STRATCOM Boss Touts Value of Bomber Task Forces: ‘Everyone Likes a Bomber in Their Region’

OMAHA, Neb.—The U.S. Air Force’s Bomber Task Forces have become an increasingly important way of reassuring allies who depend on the American nuclear umbrella, as well as a major tool for power projection, the head of America’s strategic forces said Aug. 16.

“It seems as though everyone likes to have a bomber in their region,” Air Force Gen. Anthony J. Cotton told reporters at U.S. Strategic Command’s annual deterrence symposium. “It shows our resolve in showing that extended deterrence is alive and well when it comes to the United States.”

China’s growing nuclear arsenal, North Korea’s burgeoning nuclear program, and Russia’s nuclear modernization program have worried the U.S.’s non-nuclear allies who depend on Washington for their protection. 

The U.S. has relied in part on diplomacy to try to assuage those fears. In April, for example, South Korea President Yoon Suk Yeol concluded an accord with President Joe Biden that reaffirmed that the U.S. is prepared to use nuclear weapons to defend South Korea. In return, Seoul restated its commitment not to develop its own nuclear arsenal. 

But Bomber Task Force deployments, which can last weeks or even months, use just a few aircraft to provide a tangible reminder of America’s security commitments. 

B-2s from Whiteman Air Force Base, Mo., recently embarked on their first overseas mission since a roughly six-month safety pause that ended earlier this summer, deploying to Iceland and already flying over the Arctic Ocean. Meanwhile, B-1s deployed to Europe this summer, flying from the Baltics to the Balkans and firing a JASSM long-range cruise missile on a range in the Middle East.

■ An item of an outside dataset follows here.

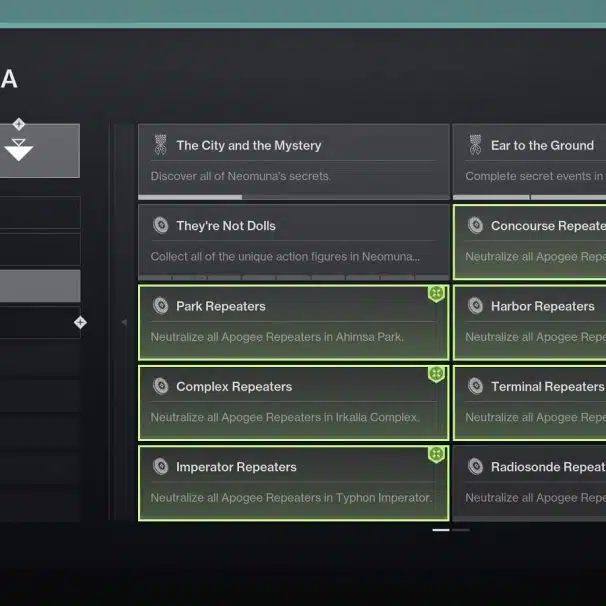Click the Concourse Repeaters medal icon
The height and width of the screenshot is (606, 606).
pyautogui.click(x=475, y=226)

The B-52s, which are over 60 years old, operated out of Indonesia for the first time in June, and are currently deployed to Andersen Air Force Base, Guam.

“It shows that while we’re going to have legacy systems, the readiness of those legacy systems is alive and well,” Cotton said.

Last month, the U.S. had B-1s and B-52s in the Indo-Pacific at the same time on different Bomber Task Force missions.

“In terms of our allies and partners, let’s not forget, it’s not just about the nuclear umbrella, the extended deterrence umbrella, it’s about the conventional capability that this nation wields,” said Air Force Maj. Gen. John Nichols, the director of operations for STRATCOM. “I define it as showing up at a time and place of our choosing, when we want to, how we want to, in good coordination with our allies, and in the geographic combatant commands to maximize the effect.”

Bomber Task Forces, which began in 2018, have replaced permanently deployed bombers overseas and have been held up by Pentagon officials as a way to operate with more flexibility while being less predictable. 

“The number of bombers that we’ve had actively out on Bomber Task Force missions across the globe is extraordinary—over a dozen at one point in time, almost every geographic combatant commander was being affected,” Nichols said.

“It shows the strategic reach that we have,” Cotton added.